My parents have always told me that hard work pays off. A friend once told me to always be like a duck: cool, calm and collected on the surface, but paddle like hell underneath. I took both pieces of advice to heart and have really tried to be like the duck.

I don’t usually touch subjects like what I’m about to say, but they say the Lord works in mysterious ways, and I believe it’s true. There have been plenty of times in my life when my plan didn’t work out, only to find out later that God had a much better plan for me.

For the first 18 years of my life, I practiced every day and thought I was going to be a professional baseball player. It was my plan. I ate, slept and breathed baseball. I lived it. But as soon as I got to college, for some reason the rigors of the sport just didn’t appeal to me and I decided not to play anymore. To this day I wonder about that decision, but I’m comfortable with it.

In economics, they teach you a very important concept known as “opportunity cost.” But it’s much more than just an economic concept. The idea is that basically, everything you do costs you something, whether it’s money, time or experience. For instance, if you’re faced with a decision of watching TV or going out with friends, and you choose to go out with friends, the opportunity cost of that decision was the TV program you missed. Every decision you make has an opportunity cost or consequence.

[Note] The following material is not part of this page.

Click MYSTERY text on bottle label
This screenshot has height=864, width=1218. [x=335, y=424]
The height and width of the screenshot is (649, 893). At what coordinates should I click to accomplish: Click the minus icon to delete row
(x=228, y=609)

There is so much I would have missed if I had chosen to pursue baseball. During that time, I really came into my own as a person and found out who I was. Some people find this out sooner than I did, but when you dedicate so much of your life to one thing, it begins to define you. So for me, separation from the sport helped me redefine myself. And in this case, the opportunity cost of becoming me was very small, and for that I can honestly say deciding not to play baseball anymore happened for a reason, although I didn’t see it so clearly at the time.

Regardless of what happens to you in your lifetime, you have to keep in mind that when one door closes, another one usually opens up. You may have to search for it and it may take some time to find, but as long as you keep your eyes open, things will usually work out. It’s a comforting viewpoint to have, and it’s basically the same principal as believing in a religion that cannot be proven. It’s about faith – faith that if you work hard for what you believe in and what you want, things will work out in your favor.

But as you work, keep in mind that it doesn’t matter who you are, what kind of job you have, how much money you make or what you look like, some things just aren’t meant to be. And on the flip side, if it is meant to be, then there’s no need to worry.